As La Adelita played over the sound system and an electric saw whined behind the tall, glass counters of meat, we picked at frozen chunks of pig from the square, white table in the middle of the aisle. Ears and snouts and a few pinky tongues shared company with cubes of shoulder and loin, and parts even Patricio couldn't quite pinpoint. Celia dropped a couple of kilos into a clear, plastic bag. She gave us a smile, letting us know we were ready.
Pozole and its accompaniments--diced, shredded, crumbled and sliced--grace tables all over the country this evening, filling up stomachs along with town plaza guzguería fare. It's Independence Day's tacitly official stew, sipped spicy and thick with patriotic spirit.
Today and tomorrow are both fiestas patrias, two of Mexico's most patriotic of holidays, when green, red and white become the season's primary colors. Tomorrow, the sixteenth, is the country's Día de la Independencia, celebrating the day that Father Miguel Hidalgo y Costilla shouted his call for independence in 1810, in the village of Dolores, Guanajuato. President Fox will repeat the cry of ¡Viva México! there tonight at eleven, leaving Mexico City's Zócalo to the crowds of López Obrador.

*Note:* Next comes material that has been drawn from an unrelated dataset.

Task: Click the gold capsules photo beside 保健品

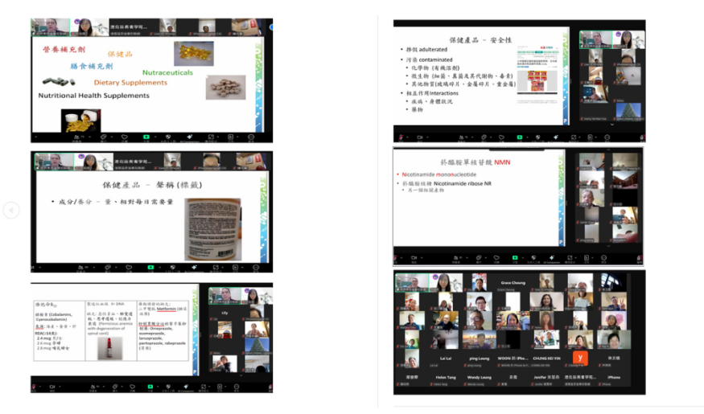Action: pyautogui.click(x=195, y=54)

It was president Porfirio Díaz who began celebrating on the 15th, prepping partiers for that midnight grito with festivities that "happened" to coincide with his birthday. How convenient for him. What a great pretext for us.

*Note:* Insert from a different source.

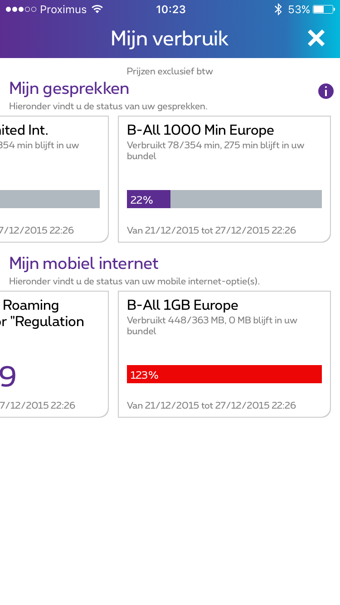Tap the Bluetooth icon in status bar

(278, 10)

After feasting on pozole in the company of Patricio's brothers, we'll dress up in costumes of all-mannered Mexican garb and take the party to cousins' houses for night of dancing and reveling and shouting ¡Viva! when eleven o'clock comes around.
Spain didn't recognize Mexico's independence until 1821, eleven years after Hidalgo's honored speech; freedom always takes so much longer than we hope. It's in the forefront of our minds this year, after an election that has stirred up the hot political brew. Not always as delicious as a pork-meat pozole, the boiling, steaming desire for the right freedom continues--thankfully--to remain a tradition, too.